- Your task -
In the lines from the one containing "Task: Click the Palette color button" through the last line, put "Swatch" in place of "Palette" and give those lines again with nothing else changed.

>> begin Recorded data

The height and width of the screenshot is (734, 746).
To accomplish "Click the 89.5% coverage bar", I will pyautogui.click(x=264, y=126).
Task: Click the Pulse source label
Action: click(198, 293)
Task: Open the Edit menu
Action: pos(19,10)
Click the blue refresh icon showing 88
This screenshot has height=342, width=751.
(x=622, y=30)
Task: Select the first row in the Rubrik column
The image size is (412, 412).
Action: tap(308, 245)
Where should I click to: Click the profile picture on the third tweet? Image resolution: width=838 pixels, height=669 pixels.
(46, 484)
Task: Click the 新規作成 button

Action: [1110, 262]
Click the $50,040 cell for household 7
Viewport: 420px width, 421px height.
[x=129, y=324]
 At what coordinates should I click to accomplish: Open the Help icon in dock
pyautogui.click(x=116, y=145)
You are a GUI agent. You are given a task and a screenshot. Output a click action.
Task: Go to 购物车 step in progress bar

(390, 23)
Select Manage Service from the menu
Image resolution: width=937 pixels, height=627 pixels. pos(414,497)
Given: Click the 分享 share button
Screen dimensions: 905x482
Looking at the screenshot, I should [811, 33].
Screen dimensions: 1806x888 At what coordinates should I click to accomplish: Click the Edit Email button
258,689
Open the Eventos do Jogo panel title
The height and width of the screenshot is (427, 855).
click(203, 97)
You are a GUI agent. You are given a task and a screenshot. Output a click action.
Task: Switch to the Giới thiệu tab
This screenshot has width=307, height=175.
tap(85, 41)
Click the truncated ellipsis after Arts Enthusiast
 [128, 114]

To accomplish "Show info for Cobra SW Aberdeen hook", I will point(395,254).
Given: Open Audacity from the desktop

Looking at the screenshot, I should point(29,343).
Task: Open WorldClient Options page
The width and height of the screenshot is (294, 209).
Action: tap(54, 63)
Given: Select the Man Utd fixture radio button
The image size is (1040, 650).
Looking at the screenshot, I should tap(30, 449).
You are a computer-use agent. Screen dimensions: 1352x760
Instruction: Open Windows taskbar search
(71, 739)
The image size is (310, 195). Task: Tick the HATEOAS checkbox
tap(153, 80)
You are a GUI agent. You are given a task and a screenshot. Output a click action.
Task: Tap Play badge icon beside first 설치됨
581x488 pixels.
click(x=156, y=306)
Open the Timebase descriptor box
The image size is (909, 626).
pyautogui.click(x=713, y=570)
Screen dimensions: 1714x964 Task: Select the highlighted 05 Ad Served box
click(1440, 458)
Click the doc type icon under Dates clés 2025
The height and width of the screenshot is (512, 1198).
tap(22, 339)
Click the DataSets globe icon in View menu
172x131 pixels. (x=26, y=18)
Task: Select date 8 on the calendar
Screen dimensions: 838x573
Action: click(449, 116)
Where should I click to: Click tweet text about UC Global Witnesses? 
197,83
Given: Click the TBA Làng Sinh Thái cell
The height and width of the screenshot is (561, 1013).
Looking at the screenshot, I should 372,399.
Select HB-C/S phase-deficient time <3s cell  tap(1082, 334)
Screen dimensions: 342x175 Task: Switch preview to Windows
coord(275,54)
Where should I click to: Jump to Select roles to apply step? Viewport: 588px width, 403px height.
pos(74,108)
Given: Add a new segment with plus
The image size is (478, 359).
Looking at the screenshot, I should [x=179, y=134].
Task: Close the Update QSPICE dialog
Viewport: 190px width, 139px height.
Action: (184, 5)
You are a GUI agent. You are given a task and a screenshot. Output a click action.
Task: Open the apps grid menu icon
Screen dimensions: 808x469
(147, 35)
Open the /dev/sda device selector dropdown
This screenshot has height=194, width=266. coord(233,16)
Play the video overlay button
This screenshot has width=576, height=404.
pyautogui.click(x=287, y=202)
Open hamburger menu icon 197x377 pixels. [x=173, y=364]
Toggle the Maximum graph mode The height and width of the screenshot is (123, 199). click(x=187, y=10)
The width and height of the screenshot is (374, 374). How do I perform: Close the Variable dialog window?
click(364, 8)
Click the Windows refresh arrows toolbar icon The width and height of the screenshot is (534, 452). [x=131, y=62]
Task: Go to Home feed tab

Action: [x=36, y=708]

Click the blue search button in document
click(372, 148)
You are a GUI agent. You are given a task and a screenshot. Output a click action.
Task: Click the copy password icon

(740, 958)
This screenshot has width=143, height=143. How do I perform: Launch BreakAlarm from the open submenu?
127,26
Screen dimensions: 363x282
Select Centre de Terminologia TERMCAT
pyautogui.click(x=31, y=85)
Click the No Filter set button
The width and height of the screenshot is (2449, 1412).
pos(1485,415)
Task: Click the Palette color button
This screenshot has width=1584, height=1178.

>> end Recorded data

- Result for this task -
Task: Click the Swatch color button
This screenshot has width=1584, height=1178.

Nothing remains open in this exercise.